The Dolly Llama snaked between the city’s buildings with the Jolly Roger hot on its tail. The pirates fired their cannons at one another, but the ships floated so freely, it was difficult to hit their targets. Cannonballs slammed into the high-rises they sailed past, leaving a trail of shattered glass, broken antennas, and busted corporate logos throughout Midtown Manhattan.

“Enough cat-and-mouse games,” Captain Auburn Sally announced. “It’s time to confront these scallywags face-to-face!”

The Dolly Llama set sail for the Empire State Building, then made a dramatic turn. Admiral Jacobson tied down the ship’s helm, and the Dolly Llama began circling the Empire State Building. The Jolly Roger mimicked the maneuver and also revolved around the building.

Captain Auburn Sally and her crew swung onto the observation deck while Admiral Jacobson and his fleet manned the cannons. Captain Hook and his men joined the women on the observation deck, leaving Mr. Smee to operate all the Jolly Roger’s cannons on his own. The men of the Jolly Roger and the women of the Dolly Llama formed lines at opposite ends of the observation deck and drew their weapons.

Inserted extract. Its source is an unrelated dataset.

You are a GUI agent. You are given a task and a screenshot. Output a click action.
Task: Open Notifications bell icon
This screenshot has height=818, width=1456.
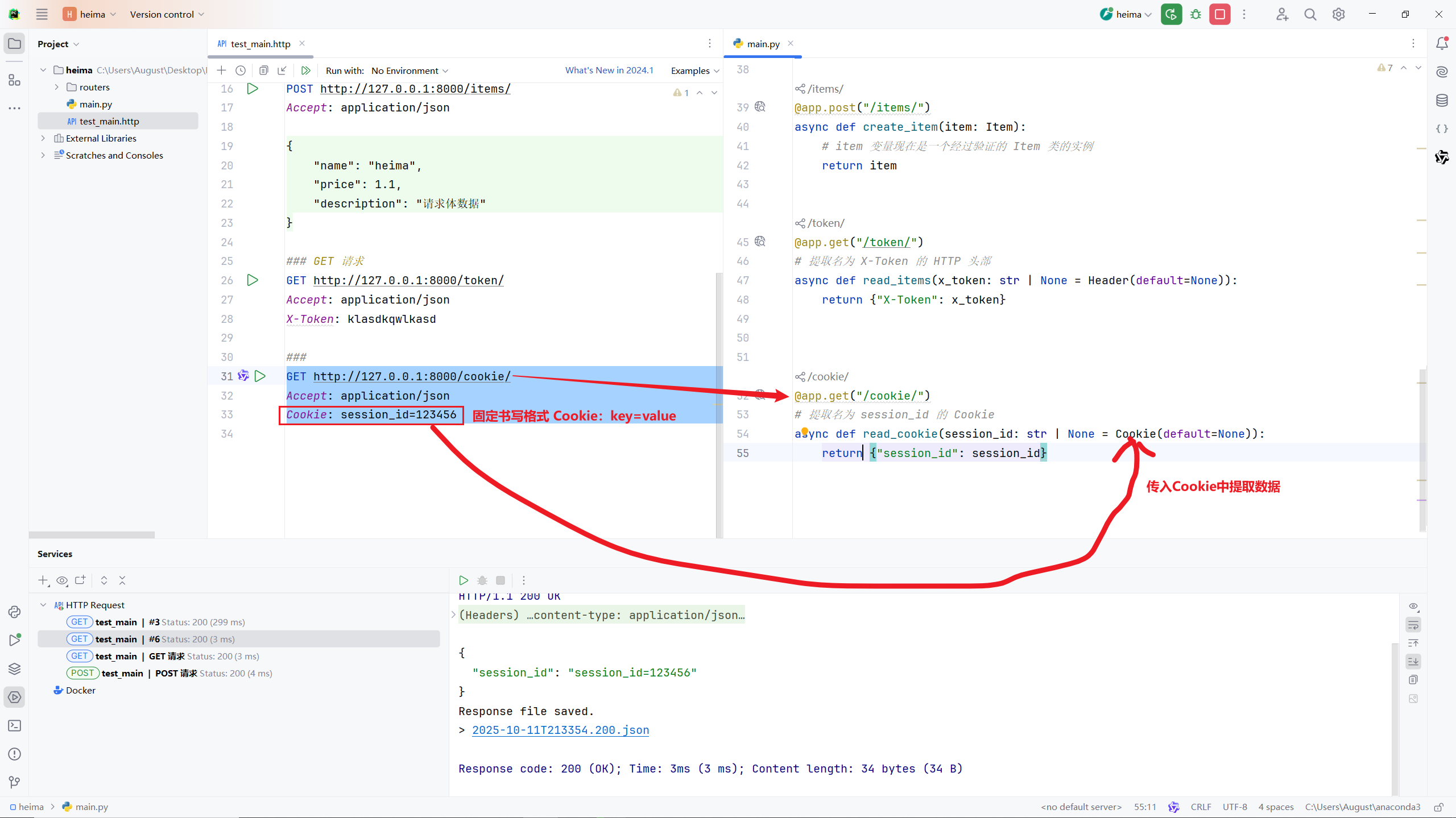click(x=1442, y=43)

“Men like you give pirates a bad name,” Captain Auburn Sally said.

“You aren’t pirates,” Captain Hook said with a laugh. “You’re just a bunch of little girls with attitude!”

“Then I feel sorry for you, Hook,” Auburn Sally said. “Because you and your men are about to get your booty handed to you by a bunch of little girls. Ladies, charge!”

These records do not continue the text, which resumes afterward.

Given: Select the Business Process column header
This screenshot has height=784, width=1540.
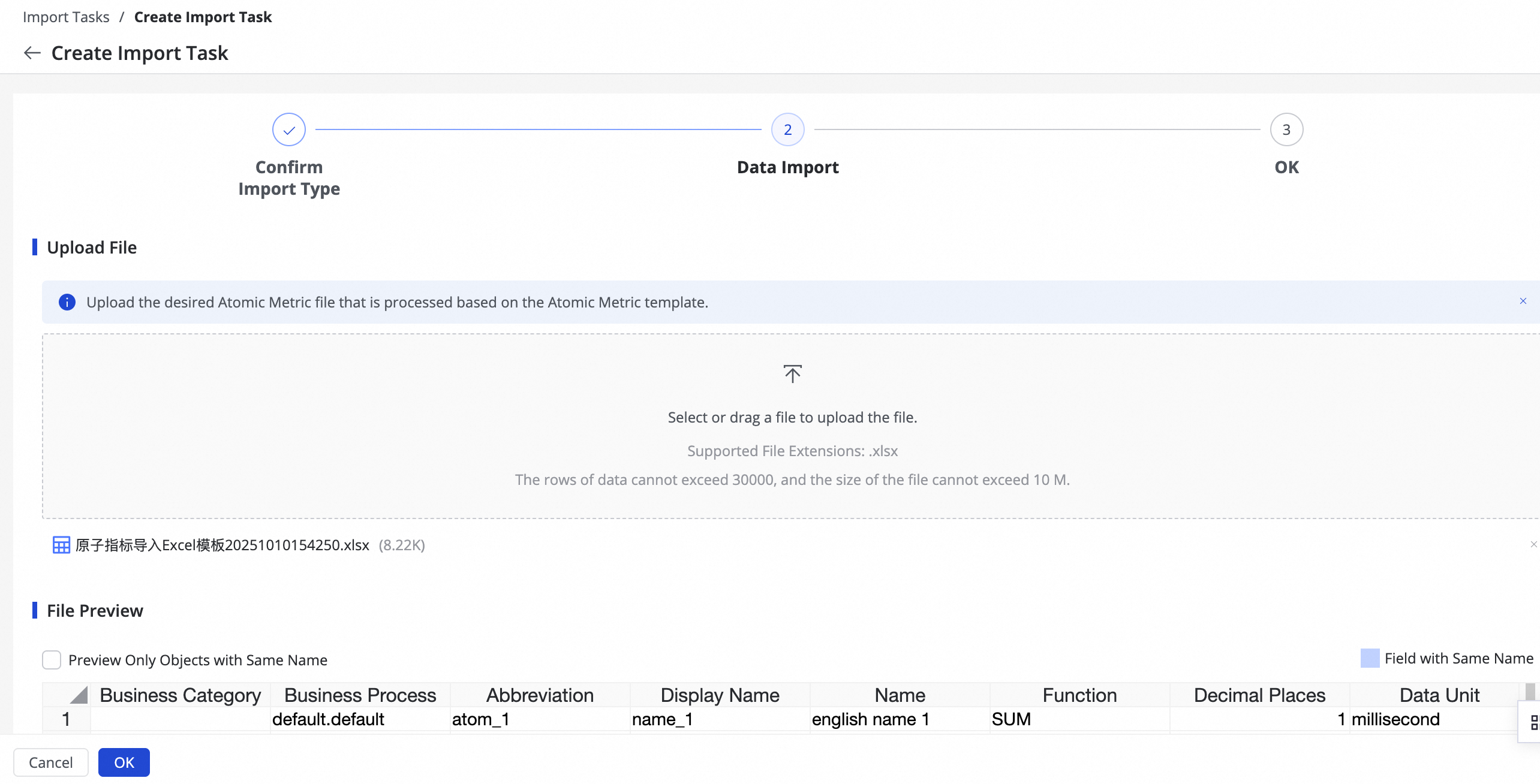Looking at the screenshot, I should pyautogui.click(x=360, y=695).
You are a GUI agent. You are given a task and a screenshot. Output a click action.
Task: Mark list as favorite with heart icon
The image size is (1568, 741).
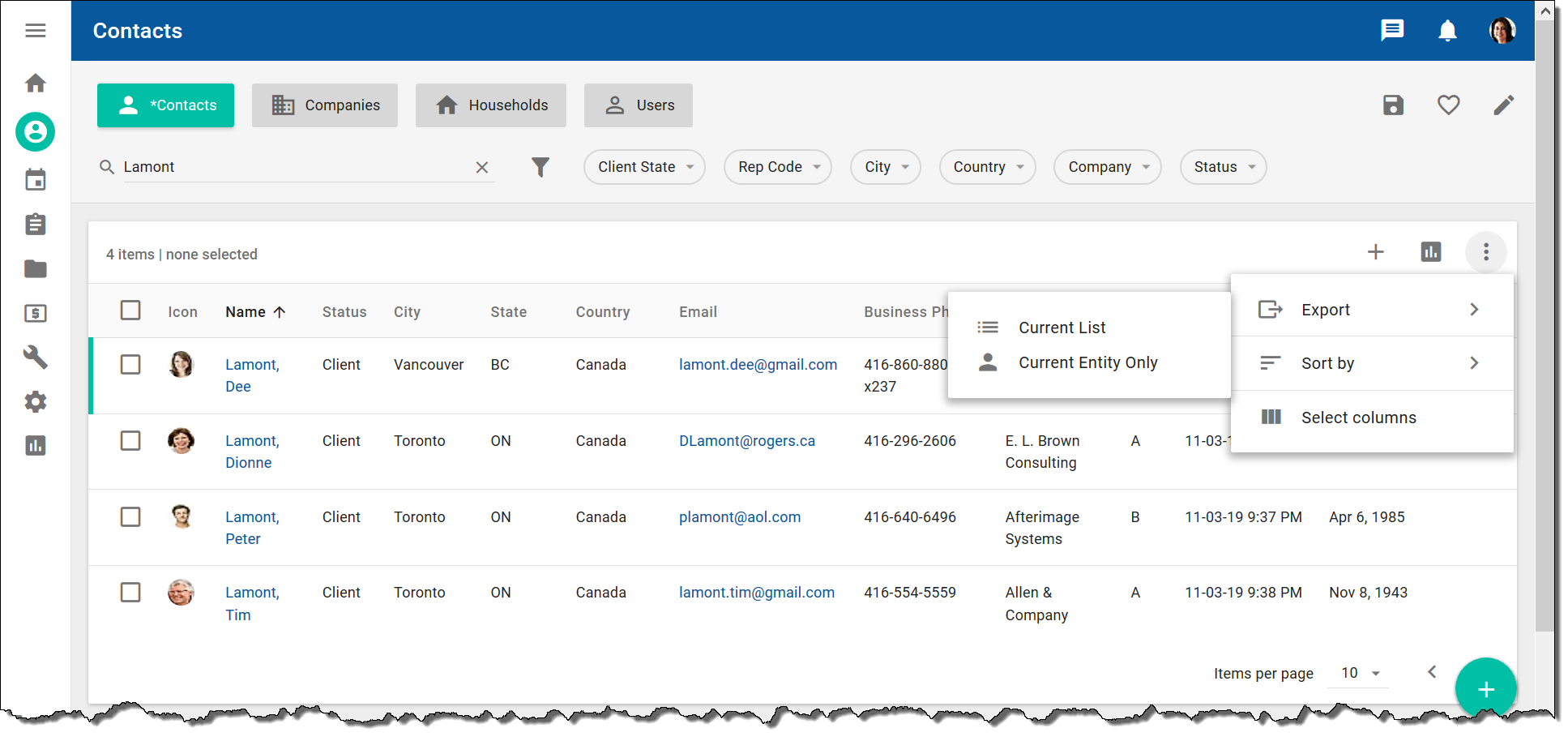coord(1449,105)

The pirates from Starboardia and the pirates from Neverland clashed in a swashbuckling spectacle eighty-six stories above the ground. Cannonballs flew above their heads as the circling ships sparred in the air. The sounds of clanking swords and firing cannons echoed in the streets of New York City.

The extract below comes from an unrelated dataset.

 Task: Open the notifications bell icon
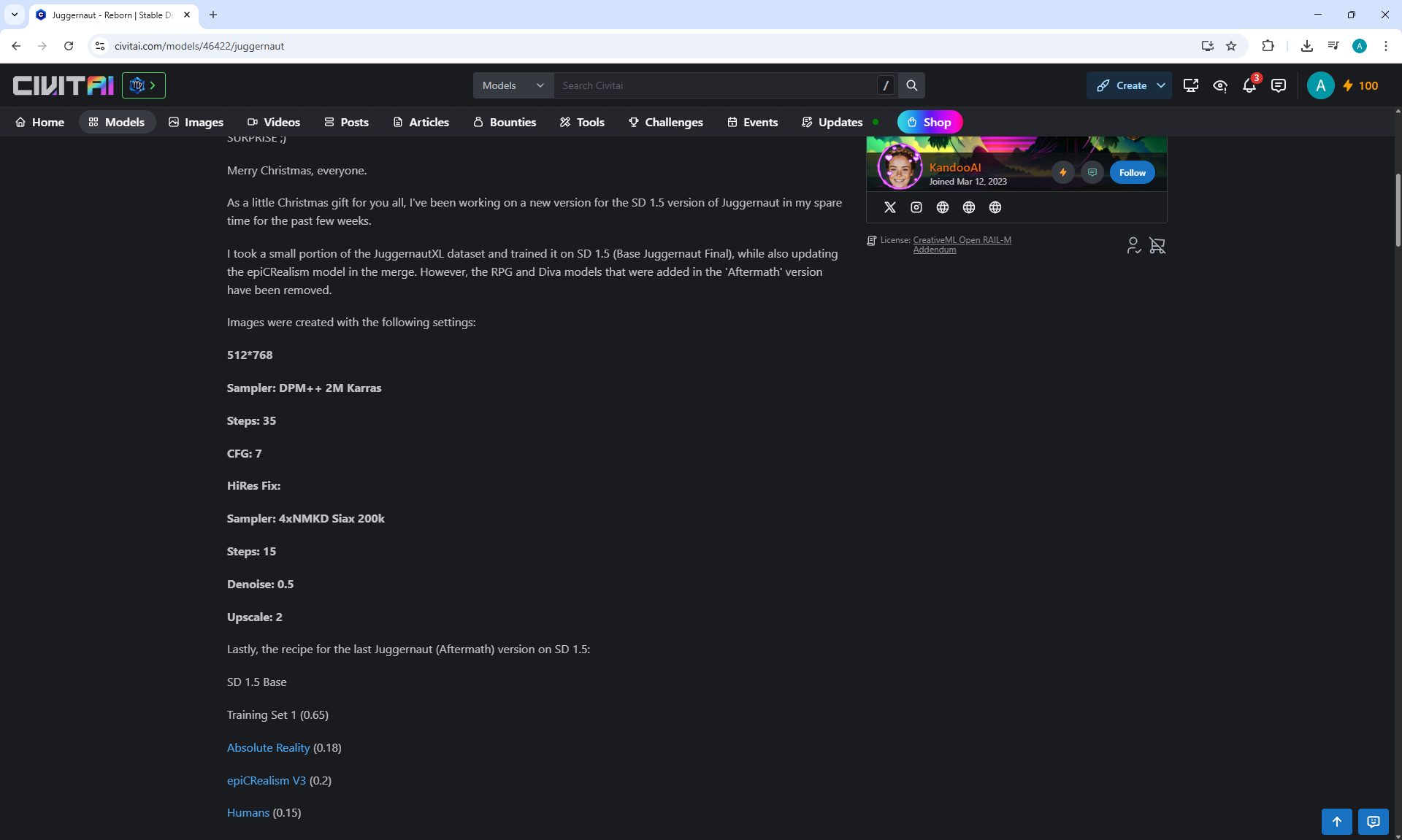pyautogui.click(x=1249, y=86)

The crew of the Dolly Llama were gifted swordswomen, but they also used some of their signature moves to battle the men of the Jolly Roger. Winking Wendy made her opponents sick by flashing the empty socket under her eye patch. Fish-Lips Lucy gave her adversaries painful hickeys when they least expected it. Somersault Sydney tumbled across the observation deck and knocked down the men in her path like they were bowling pins. Stinky-Feet Phoebe held her smelly feet against her challengers’ faces until the fumes made them lose consciousness. Too-Much-Rum Ronda broke empty bottles of rum over the pirates’ heads—and after a long week at the Saint Andrew’s Children’s Hospital commissary, Ronda had a lot of empty bottles.

While the pirates battled on top of the Empire State Building, Peter Pan covertly flew over to the Jolly Roger. He quietly searched all the ship’s decks for Tinker Bell, but the fairy was nowhere to be found.

“Looking for this, Peter?” Captain Hook called to him.

Peter Pan jerked his head toward the sound of Hook’s voice. The captain was standing on the edge of the observation deck with a jar dangling from his hook, and Peter saw Tinker Bell trapped inside it.

“Give her back!” Peter Pan shouted.

“If you want her, come and get her!” Captain Hook yelled.

Peter Pan removed the dagger from his boot and met Captain Hook on the edge of the observation deck. The literary characters fought each other with more intensity than ever before. The more they fought, the higher they climbed, and soon they were dueling on the roof of the observation deck. Captain Hook climbed a ladder up the side of the building’s spire while Peter hovered in the air beside him—all while blocking deadly blows from the other’s weapon. Finally, the captain reached the very top of the building’s spire and couldn’t climb any higher.

“Hand over the fairy,” Peter Pan demanded.

The captain couldn’t tell if Peter was deliberately taunting him, but he still cringed at the word hand.

“Do you know what I wish I could do more than anything else in the world, Peter?” Captain Hook asked.

“Clap?” Peter Pan guessed.

“What?” the captain asked. “No!”

“Do a handstand?”

“NO!”

“Play the piano?”

“STOP IT! STOP MAKING APPENDAGE JOKES!”

“Why? Is it getting out of hand?”

“YOU ARE SO IMMATURE!”

“Captain, now is not the time to point the finger.”

Peter Pan was beside himself with laughter. Captain Hook growled angrily and got back to his point.